In the past, we talked about ‘short read noise’, which is the noise introduced by clean short reads due to being short. Readers may take at these two of our earlier commentaries for details.
An excellent biorxiv paper analyzing RNA-seq assemblies provides substance to the above observations. Let us jump straight to their conclusion, which has the strongest statements.

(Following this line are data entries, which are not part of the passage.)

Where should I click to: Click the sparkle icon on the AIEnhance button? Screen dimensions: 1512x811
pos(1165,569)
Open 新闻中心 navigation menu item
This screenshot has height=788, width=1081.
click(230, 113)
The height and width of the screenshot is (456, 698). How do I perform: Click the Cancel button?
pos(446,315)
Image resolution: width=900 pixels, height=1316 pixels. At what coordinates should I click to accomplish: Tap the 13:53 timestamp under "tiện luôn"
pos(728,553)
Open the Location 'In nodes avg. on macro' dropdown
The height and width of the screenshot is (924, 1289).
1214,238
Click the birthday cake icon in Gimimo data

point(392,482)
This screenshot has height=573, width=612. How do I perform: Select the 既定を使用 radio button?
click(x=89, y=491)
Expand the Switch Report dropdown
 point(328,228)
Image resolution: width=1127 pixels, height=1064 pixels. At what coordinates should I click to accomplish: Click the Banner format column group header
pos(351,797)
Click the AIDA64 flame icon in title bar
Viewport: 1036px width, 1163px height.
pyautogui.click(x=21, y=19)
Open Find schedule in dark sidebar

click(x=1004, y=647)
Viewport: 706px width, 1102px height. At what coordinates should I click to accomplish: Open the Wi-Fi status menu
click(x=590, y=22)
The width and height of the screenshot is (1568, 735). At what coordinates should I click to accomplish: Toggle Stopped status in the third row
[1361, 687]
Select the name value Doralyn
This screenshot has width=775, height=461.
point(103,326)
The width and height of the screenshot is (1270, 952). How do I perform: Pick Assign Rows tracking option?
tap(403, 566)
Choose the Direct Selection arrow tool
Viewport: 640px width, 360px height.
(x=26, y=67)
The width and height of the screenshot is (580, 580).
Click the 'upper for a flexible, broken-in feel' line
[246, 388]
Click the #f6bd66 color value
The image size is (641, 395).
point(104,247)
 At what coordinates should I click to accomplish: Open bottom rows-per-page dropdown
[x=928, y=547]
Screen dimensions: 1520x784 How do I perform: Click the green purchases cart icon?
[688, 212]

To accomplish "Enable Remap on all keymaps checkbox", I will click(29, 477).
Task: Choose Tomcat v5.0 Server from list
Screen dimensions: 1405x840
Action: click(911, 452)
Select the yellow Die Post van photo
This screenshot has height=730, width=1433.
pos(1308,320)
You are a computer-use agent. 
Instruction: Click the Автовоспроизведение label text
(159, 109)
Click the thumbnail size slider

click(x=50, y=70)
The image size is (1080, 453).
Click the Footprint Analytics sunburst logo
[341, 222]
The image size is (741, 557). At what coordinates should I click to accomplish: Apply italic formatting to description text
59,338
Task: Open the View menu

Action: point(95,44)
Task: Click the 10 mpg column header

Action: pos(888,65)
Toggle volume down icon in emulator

This problem is fundamental and virtually all RNA-Seq investigators desire to do their analysis cleanly at the transcript level. However, short reads fundamentally lack the information necessary to build local information into globally accurate transcripts. The strong desire of the community is what has made it possible for several algorithms to gain widespread use in spite of the apparent impossibility of a clean solution to date. This underscores the importance of more research into this problem. Most likely it a satisfactory solution will involve an evolution in the nature of the data. Or perhaps some keen insight into how to identify and effectively utilize signals in the genome that inform cellular machinery on what splice forms to generate
In fact, the authors are so flummoxed and bothered by the quality of assemblies from short reads, they did not end the conclusion section with a period.
Abstract here -
The advantages of RNA sequencing (RNA-Seq) suggest it will replace microarrays for highly parallel gene expression analysis. For example, in contrast to arrays, RNA-Seq is expected to be able to provide accurate identification and quantification of full-length transcripts. A number of methods have been developed for this purpose, but short error prone reads makes it a difficult problem in practice. It is essential to determine which algorithms perform best, and where and why they fail. However, there is a dearth of independent and unbiased benchmarking studies of these algorithms. Here we take an approach using both simulated and experimental benchmark data to evaluate their accuracy. We conclude that most methods are inaccurate even using idealized data, and that no is method sufficiently accurate once complicating factors such as polymorphisms, intron signal, sequencing error, and multiple splice forms are present. These results point to the pressing need for further algorithm development.